* **What you should do**: Give back the entries verbatim.

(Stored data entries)
━━━━
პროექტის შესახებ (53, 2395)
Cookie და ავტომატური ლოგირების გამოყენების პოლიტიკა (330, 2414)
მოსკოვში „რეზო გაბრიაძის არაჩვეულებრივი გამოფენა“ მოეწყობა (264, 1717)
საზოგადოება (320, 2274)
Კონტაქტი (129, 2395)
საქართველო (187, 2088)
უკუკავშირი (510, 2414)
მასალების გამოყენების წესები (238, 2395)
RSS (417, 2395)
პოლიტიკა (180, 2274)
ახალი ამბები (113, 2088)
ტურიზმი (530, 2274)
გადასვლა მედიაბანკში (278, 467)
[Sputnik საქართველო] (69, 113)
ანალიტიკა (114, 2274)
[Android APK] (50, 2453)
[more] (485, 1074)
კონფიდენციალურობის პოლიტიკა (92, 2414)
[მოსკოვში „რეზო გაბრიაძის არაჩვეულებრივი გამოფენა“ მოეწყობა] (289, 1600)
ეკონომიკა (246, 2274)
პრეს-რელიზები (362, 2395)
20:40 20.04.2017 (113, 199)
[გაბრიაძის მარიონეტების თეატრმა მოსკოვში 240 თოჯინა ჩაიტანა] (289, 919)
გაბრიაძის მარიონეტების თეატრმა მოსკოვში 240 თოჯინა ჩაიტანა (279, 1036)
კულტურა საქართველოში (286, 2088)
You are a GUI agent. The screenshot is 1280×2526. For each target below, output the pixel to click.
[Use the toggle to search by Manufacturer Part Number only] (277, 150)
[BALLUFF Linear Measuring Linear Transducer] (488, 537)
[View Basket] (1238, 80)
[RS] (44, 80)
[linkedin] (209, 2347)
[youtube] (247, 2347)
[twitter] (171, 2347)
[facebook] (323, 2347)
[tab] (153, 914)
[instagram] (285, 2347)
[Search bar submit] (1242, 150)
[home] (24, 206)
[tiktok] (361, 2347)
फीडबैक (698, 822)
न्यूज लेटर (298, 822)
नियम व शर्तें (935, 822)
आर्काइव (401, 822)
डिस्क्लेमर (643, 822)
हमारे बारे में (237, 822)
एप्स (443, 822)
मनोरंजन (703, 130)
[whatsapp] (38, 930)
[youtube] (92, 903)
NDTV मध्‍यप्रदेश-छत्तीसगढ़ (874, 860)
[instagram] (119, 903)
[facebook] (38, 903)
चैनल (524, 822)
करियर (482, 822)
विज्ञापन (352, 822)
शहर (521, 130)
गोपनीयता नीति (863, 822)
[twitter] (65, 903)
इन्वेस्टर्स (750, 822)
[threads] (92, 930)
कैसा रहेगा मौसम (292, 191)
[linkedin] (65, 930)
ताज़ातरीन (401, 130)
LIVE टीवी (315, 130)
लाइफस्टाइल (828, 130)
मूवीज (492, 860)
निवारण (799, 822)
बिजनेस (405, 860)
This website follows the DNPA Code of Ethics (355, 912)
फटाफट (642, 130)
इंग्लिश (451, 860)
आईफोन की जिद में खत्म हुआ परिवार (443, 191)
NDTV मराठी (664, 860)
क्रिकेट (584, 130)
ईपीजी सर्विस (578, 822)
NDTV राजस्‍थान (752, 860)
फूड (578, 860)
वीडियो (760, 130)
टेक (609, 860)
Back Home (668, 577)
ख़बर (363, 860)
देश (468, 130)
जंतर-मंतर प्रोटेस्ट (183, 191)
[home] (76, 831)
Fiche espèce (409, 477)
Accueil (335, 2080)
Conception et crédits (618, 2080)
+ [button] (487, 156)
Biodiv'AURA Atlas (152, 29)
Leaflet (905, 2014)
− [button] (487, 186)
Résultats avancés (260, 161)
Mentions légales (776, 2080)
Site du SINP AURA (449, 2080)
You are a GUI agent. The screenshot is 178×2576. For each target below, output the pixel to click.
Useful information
━━━━
* **Written answer**:
პროექტის შესახებ (53, 2395)
Cookie და ავტომატური ლოგირების გამოყენების პოლიტიკა (330, 2414)
მოსკოვში „რეზო გაბრიაძის არაჩვეულებრივი გამოფენა“ მოეწყობა (264, 1717)
საზოგადოება (320, 2274)
Კონტაქტი (129, 2395)
საქართველო (187, 2088)
უკუკავშირი (510, 2414)
მასალების გამოყენების წესები (238, 2395)
RSS (417, 2395)
პოლიტიკა (180, 2274)
ახალი ამბები (113, 2088)
ტურიზმი (530, 2274)
გადასვლა მედიაბანკში (278, 467)
[Sputnik საქართველო] (69, 113)
ანალიტიკა (114, 2274)
[Android APK] (50, 2453)
[more] (485, 1074)
კონფიდენციალურობის პოლიტიკა (92, 2414)
[მოსკოვში „რეზო გაბრიაძის არაჩვეულებრივი გამოფენა“ მოეწყობა] (289, 1600)
ეკონომიკა (246, 2274)
პრეს-რელიზები (362, 2395)
20:40 20.04.2017 (113, 199)
[გაბრიაძის მარიონეტების თეატრმა მოსკოვში 240 თოჯინა ჩაიტანა] (289, 919)
გაბრიაძის მარიონეტების თეატრმა მოსკოვში 240 თოჯინა ჩაიტანა (279, 1036)
კულტურა საქართველოში (286, 2088)
You are a GUI agent. The screenshot is 1280×2526. For each target below, output the pixel to click.
[Use the toggle to search by Manufacturer Part Number only] (277, 150)
[BALLUFF Linear Measuring Linear Transducer] (488, 537)
[View Basket] (1238, 80)
[RS] (44, 80)
[linkedin] (209, 2347)
[youtube] (247, 2347)
[twitter] (171, 2347)
[facebook] (323, 2347)
[tab] (153, 914)
[instagram] (285, 2347)
[Search bar submit] (1242, 150)
[home] (24, 206)
[tiktok] (361, 2347)
फीडबैक (698, 822)
न्यूज लेटर (298, 822)
नियम व शर्तें (935, 822)
आर्काइव (401, 822)
डिस्क्लेमर (643, 822)
हमारे बारे में (237, 822)
एप्स (443, 822)
मनोरंजन (703, 130)
[whatsapp] (38, 930)
[youtube] (92, 903)
NDTV मध्‍यप्रदेश-छत्तीसगढ़ (874, 860)
[instagram] (119, 903)
[facebook] (38, 903)
चैनल (524, 822)
करियर (482, 822)
विज्ञापन (352, 822)
शहर (521, 130)
गोपनीयता नीति (863, 822)
[twitter] (65, 903)
इन्वेस्टर्स (750, 822)
[threads] (92, 930)
कैसा रहेगा मौसम (292, 191)
[linkedin] (65, 930)
ताज़ातरीन (401, 130)
LIVE टीवी (315, 130)
लाइफस्टाइल (828, 130)
मूवीज (492, 860)
निवारण (799, 822)
बिजनेस (405, 860)
This website follows the DNPA Code of Ethics (355, 912)
फटाफट (642, 130)
इंग्लिश (451, 860)
आईफोन की जिद में खत्म हुआ परिवार (443, 191)
NDTV मराठी (664, 860)
क्रिकेट (584, 130)
ईपीजी सर्विस (578, 822)
NDTV राजस्‍थान (752, 860)
फूड (578, 860)
वीडियो (760, 130)
टेक (609, 860)
Back Home (668, 577)
ख़बर (363, 860)
देश (468, 130)
जंतर-मंतर प्रोटेस्ट (183, 191)
[home] (76, 831)
Fiche espèce (409, 477)
Accueil (335, 2080)
Conception et crédits (618, 2080)
+ [button] (487, 156)
Biodiv'AURA Atlas (152, 29)
Leaflet (905, 2014)
− [button] (487, 186)
Résultats avancés (260, 161)
Mentions légales (776, 2080)
Site du SINP AURA (449, 2080)
You are a GUI agent. The screenshot is 178×2576. For each target below, output the pixel to click.
Useful information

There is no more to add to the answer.